My graph is a tree consisting of nodes with the label of "Entity". Entities are related via a CHILD_OF relationship. So each Entity has an outgoing CHILD_OF relationship with it's parent Entity. Furthermore, each Entity has one or more nodes with the label of "Component". Components are attached to Entities via an outgoing ATTACHED_TO relationship. The tree is rooted by an Entity with the id of "#root".
The following illustrates the structure of the graph by showing a small section.
One of the common queries that on this graph is to find a subtree of the graph, starting with an Entity with a given ID. Where the ID is an application assigned ID and not the internal Neo4j ID. So for example, find the subtree whose root node has the ID '#root', or perhaps '#resources'. etc.
Here are two cypher queries that perform this operation:
MATCH (n:Entity {id: '#root'})
WITH n
CALL apoc.path.subgraphAll(n, {
relationshipFilter : '<CHILD_OF|<ATTACHED_TO',
optional: true
}) yield nodes, relationships
WITH nodes, relationships
RETURN nodes, relationships
and
MATCH (n:Entity {id: '#root'})
WITH n
CALL apoc.path.subgraphAll(n, {
relationshipFilter : '<CHILD_OF',
optional: true
}) yield nodes, relationships
WITH nodes
UNWIND nodes as e
OPTIONAL MATCH (e)<-[:ATTACHED_TO]-(c:Component)
RETURN e, c
The first one returns a list of nodes and a list of relationships. The second one returns Entity, Component pairs.
Based on my understanding of Cypher I assume the first one is a much more efficient query. But the second one returns the results in a much easier format for our application to consume. It is exactly what we need, which is the list of Entity, Component pairs.
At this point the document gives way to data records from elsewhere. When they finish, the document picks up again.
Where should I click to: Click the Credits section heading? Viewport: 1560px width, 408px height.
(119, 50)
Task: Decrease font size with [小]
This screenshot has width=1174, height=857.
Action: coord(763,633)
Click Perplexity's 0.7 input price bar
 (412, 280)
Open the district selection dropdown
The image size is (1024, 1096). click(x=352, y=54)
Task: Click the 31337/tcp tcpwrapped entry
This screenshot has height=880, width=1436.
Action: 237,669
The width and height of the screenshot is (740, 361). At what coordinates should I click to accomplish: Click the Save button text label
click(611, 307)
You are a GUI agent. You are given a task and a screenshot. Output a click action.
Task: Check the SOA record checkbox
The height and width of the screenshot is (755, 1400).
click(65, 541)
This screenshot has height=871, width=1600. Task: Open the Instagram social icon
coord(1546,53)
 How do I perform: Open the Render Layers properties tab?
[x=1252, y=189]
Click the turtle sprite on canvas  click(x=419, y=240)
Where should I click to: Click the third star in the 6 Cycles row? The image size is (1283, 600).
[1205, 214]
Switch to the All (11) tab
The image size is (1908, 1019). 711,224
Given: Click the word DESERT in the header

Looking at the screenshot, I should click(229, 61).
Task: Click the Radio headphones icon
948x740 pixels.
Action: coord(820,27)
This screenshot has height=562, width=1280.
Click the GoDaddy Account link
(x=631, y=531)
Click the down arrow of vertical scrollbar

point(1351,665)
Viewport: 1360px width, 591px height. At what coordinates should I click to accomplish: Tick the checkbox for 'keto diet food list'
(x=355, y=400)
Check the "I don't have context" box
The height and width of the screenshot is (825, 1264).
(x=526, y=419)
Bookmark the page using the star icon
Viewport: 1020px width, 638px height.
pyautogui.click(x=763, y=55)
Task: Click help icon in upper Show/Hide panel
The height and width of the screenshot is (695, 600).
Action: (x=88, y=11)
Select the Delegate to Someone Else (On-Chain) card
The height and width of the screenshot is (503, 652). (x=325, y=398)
Obviously those pairs can be constructed from the list of nodes and relationships returned by the first query.
Performance is of utmost importance in our use case, so I have four questions regarding these two queries.
-
Is my assumption correct, in that the first query is much more efficient and performant that the second query?
-
If I go with the first query, is it true that the nodes and relationship lists have the same ordering. i.e. If node x occurs first in the nodes list and I can expect that its relationships occur first in the relationships list. This is what I observe to be true. But is that guaranteed by Cypher semantics?
-
Is there an efficient way to turn the results of the first query into Entity, Components pairs, so that the same results are returned as the second query?
-
Are the results from apoc.path.subgraphAll guaranteed to be in breadth first order?
Thanks,
Michael-